Ms. Glick plans to reintroduce this bill in the legislative session that began on January 7. “Micro- and nano-plastics are everywhere, even where there isn’t any manufacturing or any people,” she says, adding, “the City spends $450 million a year on landfills and the lifecycle of those facilities means they are within ten to 15 years of closing. Once the landfills are closed, it’ll cost us a lot more to ship somewhere else. We don’t have a lot of time.”
“So, I will continue to make passing the Packaging Reduction and Recycling Infrastructure Act and the Bigger Better Bottle Bill my top priorities,” she says. (The second measure would impose a five-cent increase on the current bottle deposit program, and expand the range of covered beverages that require a deposit, such as coffees, teas, and sports drinks.)

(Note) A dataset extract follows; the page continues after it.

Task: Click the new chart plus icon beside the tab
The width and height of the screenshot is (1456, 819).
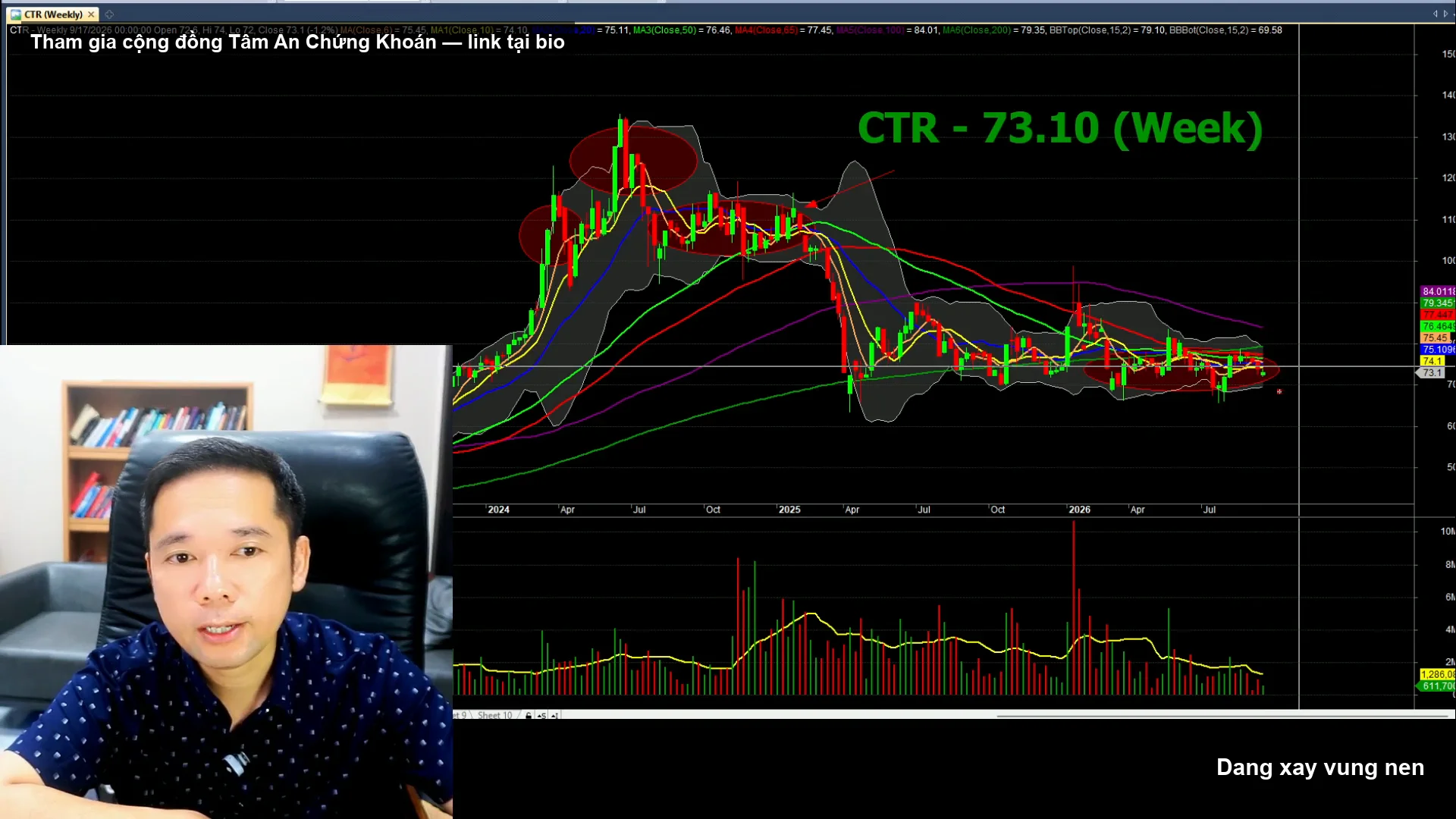Action: pos(109,14)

Another environmental concern of Ms. Glick’s is the prevalence of PFAS (per- and poly-fluoroalkyl substances, also known as “forever chemicals”). “They never go away,” Ms. Glick explains. “We have them all in our bodies. They’re pernicious. They stay in the environment.”

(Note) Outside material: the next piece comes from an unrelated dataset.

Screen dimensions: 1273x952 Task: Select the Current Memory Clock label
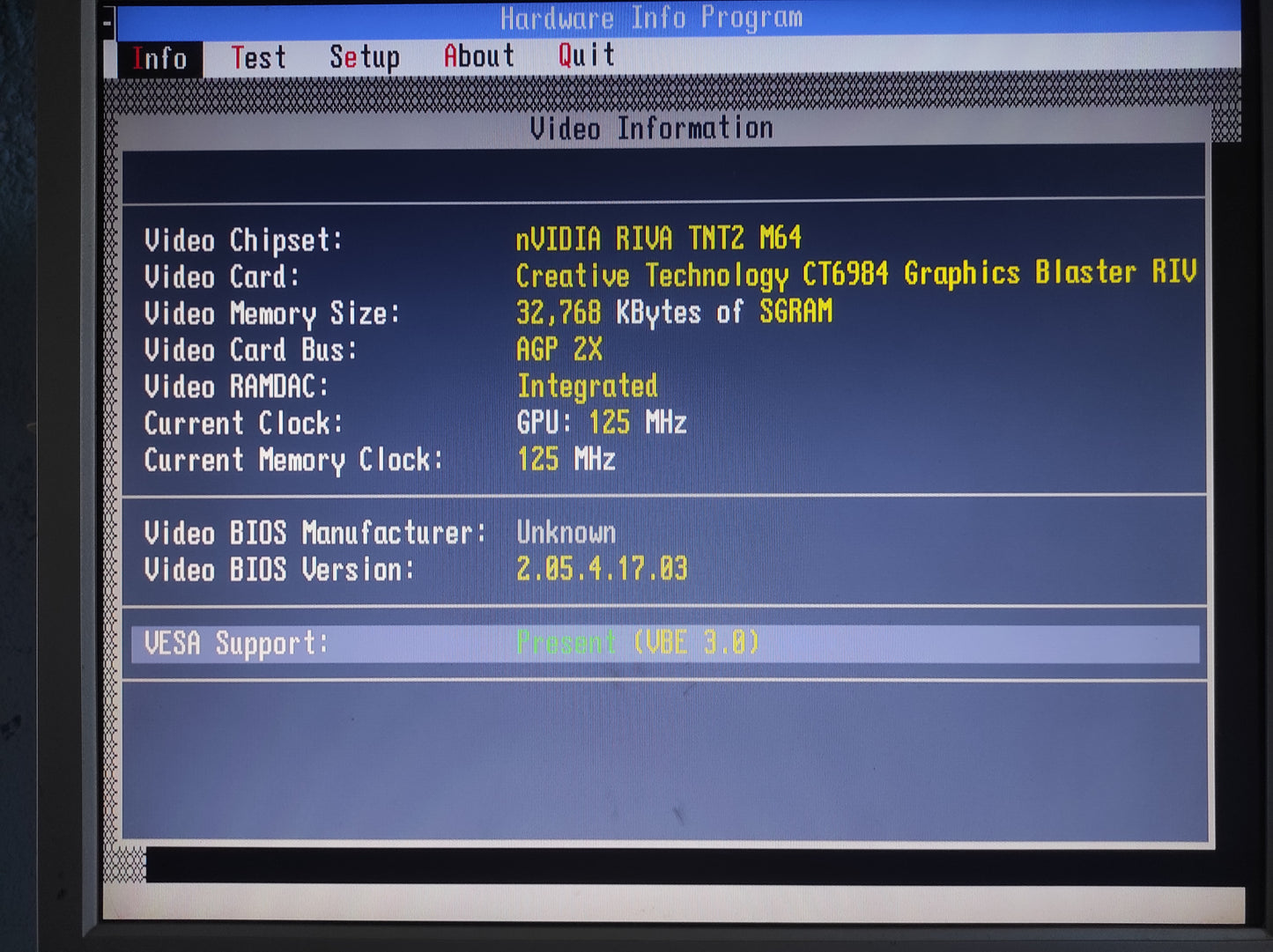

One of Ms. Glick’s proposed laws that will be considered in the months ahead, the PFAS-Free Products bill, “will get them out of household goods. And the other is about personal care products, because it would be really nice if we weren’t schmearing this crap on ourselves.” The second bill is titled the Beauty Justice Act. “These measures will help ensure people are not needlessly exposed to PFAS forever chemicals and other harmful toxins as they cook, clean, and go about their daily lives,” Ms. Glick says.
On the housing front, Ms. Glick is leading a charge to expand eligibility for protections that help elders and the disabled with cost increases. “Programs like the Senior Citizen Rent Increase Exemption, the Disabled Rent Increase Exemption, the Senior Citizen Homeowners’ Exemption, and the Disabled Homeowners’ Exemption are essential in assisting senior and disabled New Yorkers to remain in their homes,” Ms. Glick says. “But the income cap for these programs has remained at $50,000 since 2014, which no longer reflects the realities of today’s cost of living.” Ms. Glick’s proposed new law would raise the eligibility threshold for these programs to $67,000, and tie future increases to the Consumer Price Index.